Areas you can improve on greatly are in cabinet quality and bass extension and dynamics, by going 3-way.

Although baffle step will kick in at about 400hz on paper, B&W haven't had a problem making a full-sounding 2-way there, so the woofer element in your design doesn't need to be more efficient than the upper sections . You could end up with bass that is too efficient, which is another good reason for going active on the bass. If you need more reasons, here you go - the power handling and max ouput level of the speakers will be much higher by going active between bass and mid, and distortion reduced. It also means you have no passive parts to ruin damping of the woofer(s) so they'll sound tight and clean - and no large inductors to buy, as you'd need in a good 3-way.

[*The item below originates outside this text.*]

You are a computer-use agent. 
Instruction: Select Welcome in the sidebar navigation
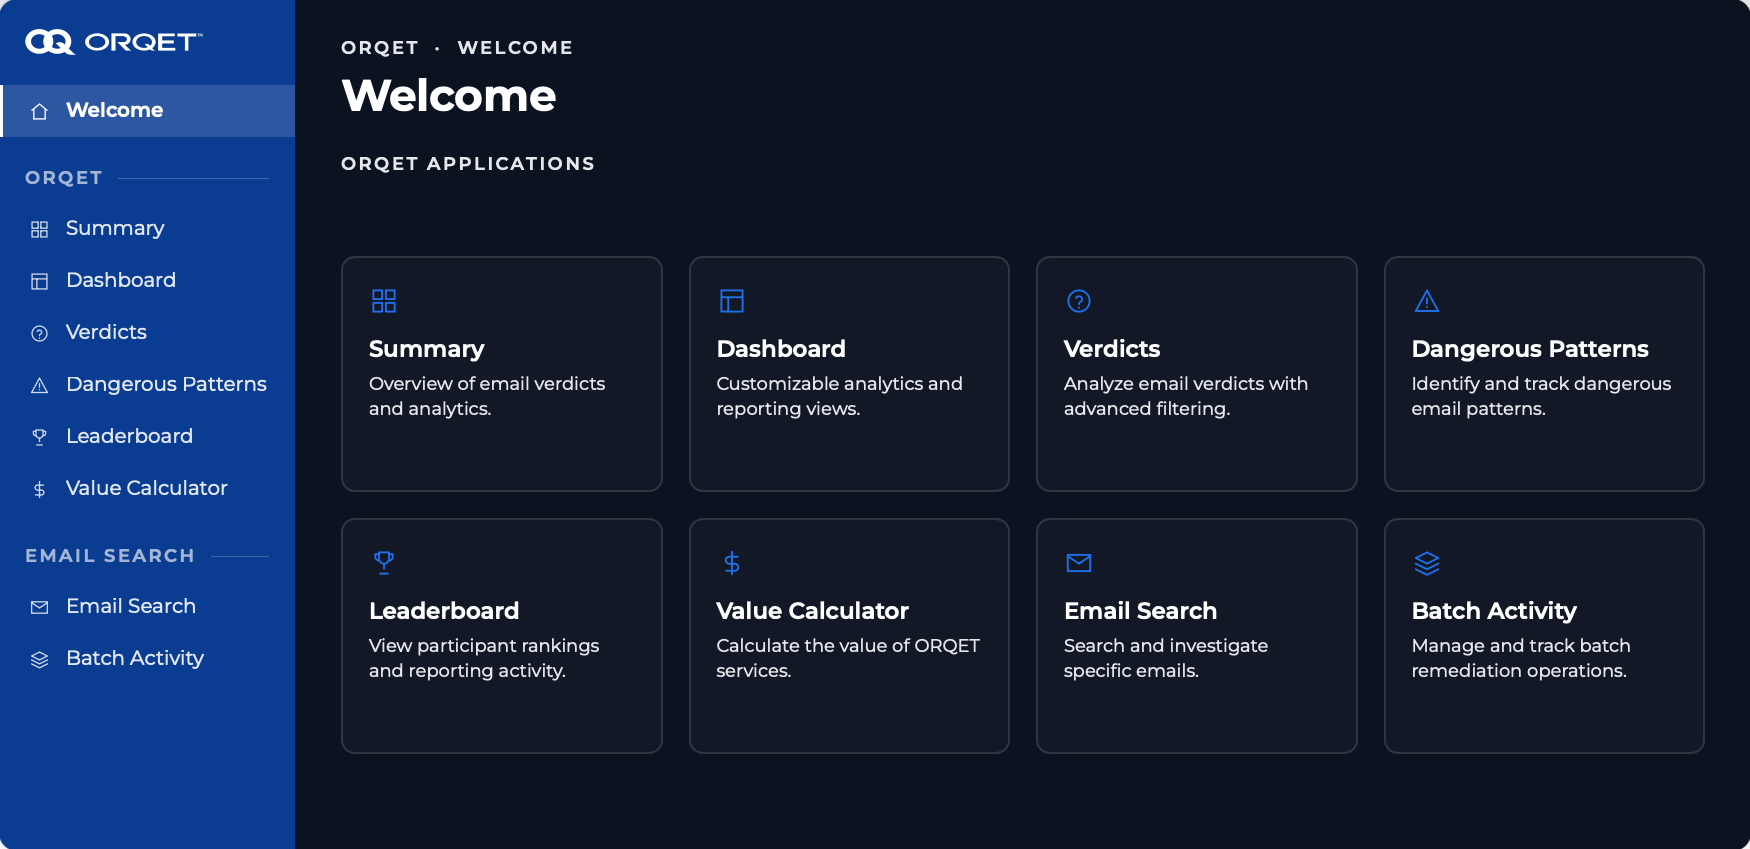[x=148, y=110]
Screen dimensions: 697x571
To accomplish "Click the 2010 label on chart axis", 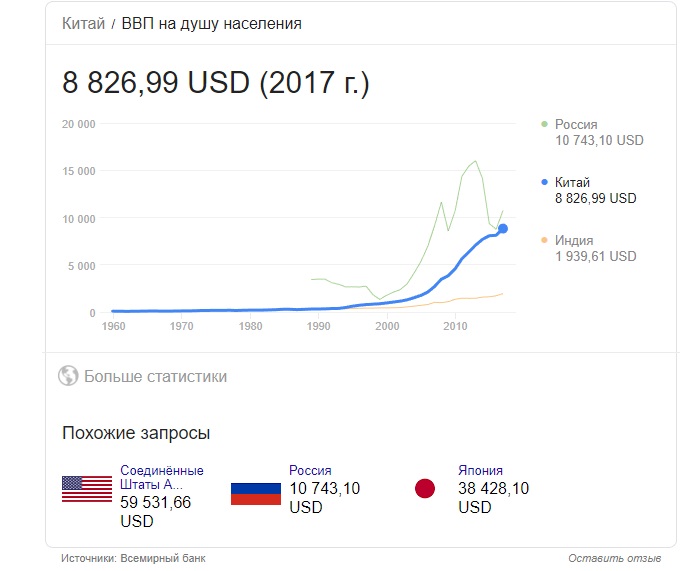I will pos(455,326).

Push-pull isobaric is a fairly pointless technology, it potentially doubles woofer cost, adds complexity and does what? Slightly reduces distortion. The main benefit is allowing you to use drivers that were designed for a larger box than you can accommodate. This is a moot point if you buy the correct woofer in the first place. Please at least consider this before buying the woofers.

Also, if you decide to go passive, consider quite a small closed box, enhanced by Graham Maynard's T-bass circuit. This will give you closed-box quality (or better) and ported extension in a small size. Drawback is needing a strong amp that can drive low ohm loads and the need to buy two large toroids and two large inductors for the circuit.